> REQUIRED ACTION:
Starting from the line that holds "В'януча (788, 523)", print every line through the end of the records, first and last included.

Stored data
┏━━
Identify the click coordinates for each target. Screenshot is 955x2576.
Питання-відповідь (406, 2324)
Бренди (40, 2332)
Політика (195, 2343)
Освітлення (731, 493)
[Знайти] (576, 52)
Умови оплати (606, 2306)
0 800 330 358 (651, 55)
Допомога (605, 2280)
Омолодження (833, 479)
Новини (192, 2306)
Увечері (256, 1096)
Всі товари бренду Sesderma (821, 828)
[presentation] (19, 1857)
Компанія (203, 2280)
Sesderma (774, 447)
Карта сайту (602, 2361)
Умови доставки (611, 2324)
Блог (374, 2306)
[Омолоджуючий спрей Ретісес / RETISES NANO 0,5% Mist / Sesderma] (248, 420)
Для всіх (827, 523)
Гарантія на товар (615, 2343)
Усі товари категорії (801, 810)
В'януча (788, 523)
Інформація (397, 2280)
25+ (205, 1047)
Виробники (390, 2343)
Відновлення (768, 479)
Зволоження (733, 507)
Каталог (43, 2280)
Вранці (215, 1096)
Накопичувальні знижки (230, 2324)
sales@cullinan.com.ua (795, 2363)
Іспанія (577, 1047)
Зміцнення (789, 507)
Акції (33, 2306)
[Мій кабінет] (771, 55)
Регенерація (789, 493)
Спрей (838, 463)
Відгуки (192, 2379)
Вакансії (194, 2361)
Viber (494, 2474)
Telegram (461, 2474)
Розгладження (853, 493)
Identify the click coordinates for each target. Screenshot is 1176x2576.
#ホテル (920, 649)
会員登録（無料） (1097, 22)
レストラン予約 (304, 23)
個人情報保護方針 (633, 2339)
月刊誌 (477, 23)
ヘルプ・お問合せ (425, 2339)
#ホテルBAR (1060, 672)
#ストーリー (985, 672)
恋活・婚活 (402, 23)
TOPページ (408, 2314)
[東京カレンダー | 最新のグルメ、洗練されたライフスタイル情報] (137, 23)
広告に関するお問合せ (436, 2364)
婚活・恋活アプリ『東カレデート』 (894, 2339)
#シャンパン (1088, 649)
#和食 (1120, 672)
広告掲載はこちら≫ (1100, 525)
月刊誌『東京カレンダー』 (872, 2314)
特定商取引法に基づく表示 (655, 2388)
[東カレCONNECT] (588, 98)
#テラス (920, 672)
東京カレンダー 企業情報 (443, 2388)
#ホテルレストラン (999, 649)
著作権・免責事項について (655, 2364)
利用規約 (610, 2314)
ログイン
┗━━
> ANSWER FOR THE TASK:
В'януча (788, 523)
Інформація (397, 2280)
25+ (205, 1047)
Виробники (390, 2343)
Відновлення (768, 479)
Зволоження (733, 507)
Каталог (43, 2280)
Вранці (215, 1096)
Накопичувальні знижки (230, 2324)
sales@cullinan.com.ua (795, 2363)
Іспанія (577, 1047)
Зміцнення (789, 507)
Акції (33, 2306)
[Мій кабінет] (771, 55)
Регенерація (789, 493)
Спрей (838, 463)
Відгуки (192, 2379)
Вакансії (194, 2361)
Viber (494, 2474)
Telegram (461, 2474)
Розгладження (853, 493)
Identify the click coordinates for each target. Screenshot is 1176x2576.
#ホテル (920, 649)
会員登録（無料） (1097, 22)
レストラン予約 (304, 23)
個人情報保護方針 (633, 2339)
月刊誌 (477, 23)
ヘルプ・お問合せ (425, 2339)
#ホテルBAR (1060, 672)
#ストーリー (985, 672)
恋活・婚活 (402, 23)
TOPページ (408, 2314)
[東京カレンダー | 最新のグルメ、洗練されたライフスタイル情報] (137, 23)
広告に関するお問合せ (436, 2364)
婚活・恋活アプリ『東カレデート』 (894, 2339)
#シャンパン (1088, 649)
#和食 (1120, 672)
広告掲載はこちら≫ (1100, 525)
月刊誌『東京カレンダー』 (872, 2314)
特定商取引法に基づく表示 (655, 2388)
[東カレCONNECT] (588, 98)
#テラス (920, 672)
東京カレンダー 企業情報 (443, 2388)
#ホテルレストラン (999, 649)
著作権・免責事項について (655, 2364)
利用規約 (610, 2314)
ログイン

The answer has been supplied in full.